Leaders can address this by focusing on a shared culture of “Excellence From Anywhere.” This term refers to a flexible organization culture that takes into account the nature of an employee's work and promotes task-based policies, allowing remote work whenever possible.

The “Excellence From Anywhere” strategy addresses concerns about divides by focusing on deliverables, regardless of where you work. Doing so also involves adopting best practices for hybrid and remote collaboration and innovation.

Boosting such best practices helps integrate employees into a work culture fit for the future of work while fostering good relationships with managers. Research shows these are the most important relationships for employee morale, engagement, and retention.

By valuing deliverables, collaboration, and innovation through a focus on a shared work culture of “Excellence From Anywhere,” you can instil in your employees a focus on deliverables. The core idea is to get all of your workforce to pull together to achieve business outcomes: the location doesn’t matter.

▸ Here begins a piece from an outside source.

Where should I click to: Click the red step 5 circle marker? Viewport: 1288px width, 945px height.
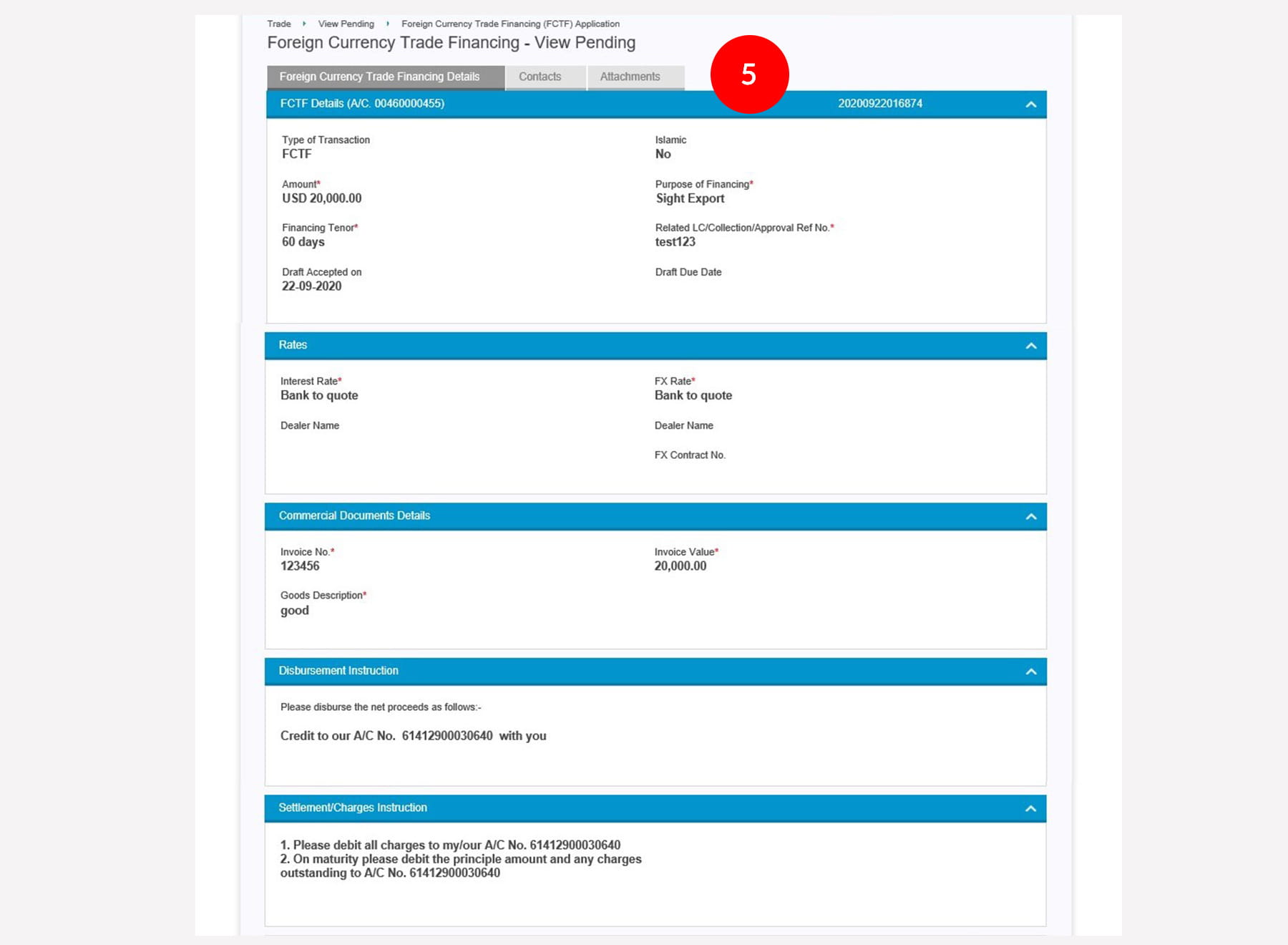(x=749, y=74)
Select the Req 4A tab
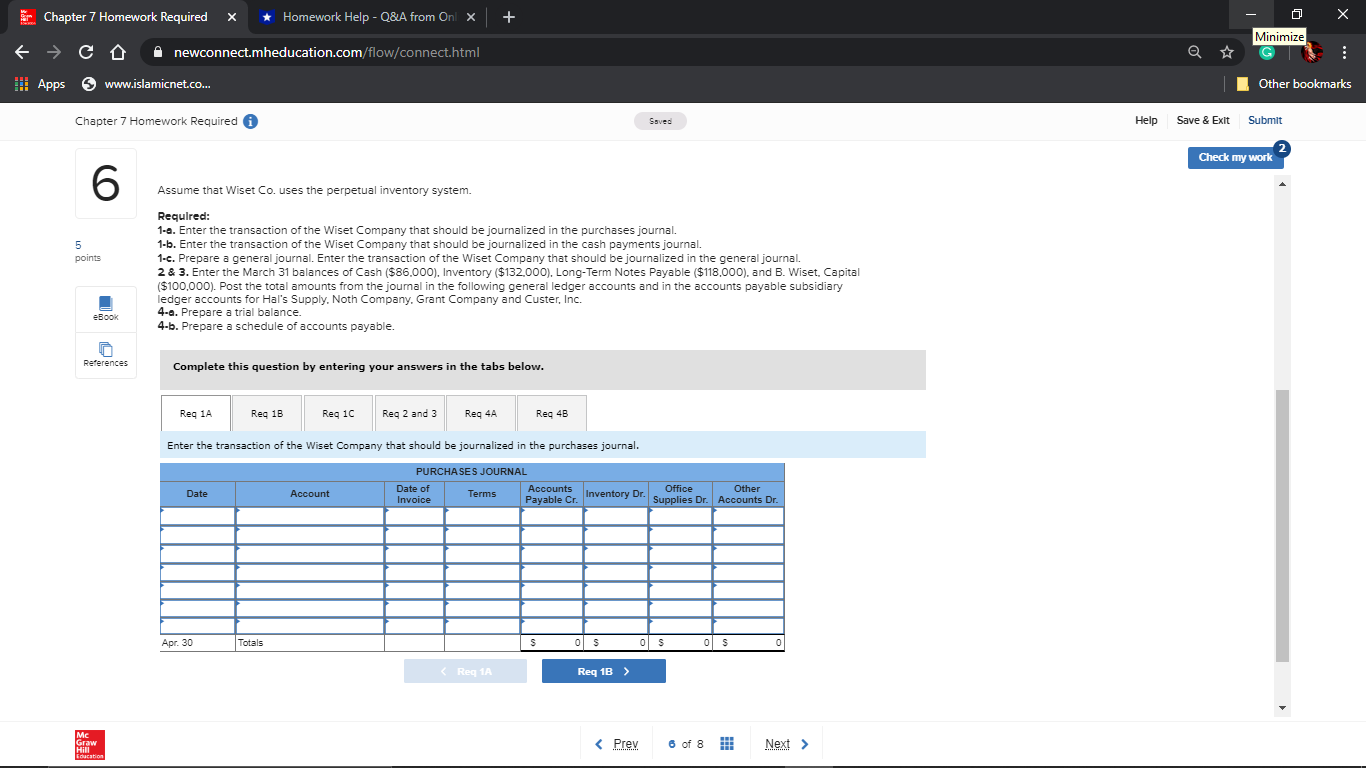The image size is (1366, 768). (x=480, y=412)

This work culture addresses concerns about fairness by reframing the conversation to focus on accomplishing shared goals, rather than the method of doing so. After all, no one wants their colleagues to have to commute out of spite.

Conclusion

The transition to a hybrid and remote work culture in the post-pandemic recovery leads to the threat of resentment of those who have to come to the office more often to those who come less often. Addressing such concerns requires creating a work culture of “Excellence From Anywhere.” This reframes the conversation to help everyone focus on pulling together to achieve shared business objectives and prioritizing deliverables rather than where and how you work through research-based best practices.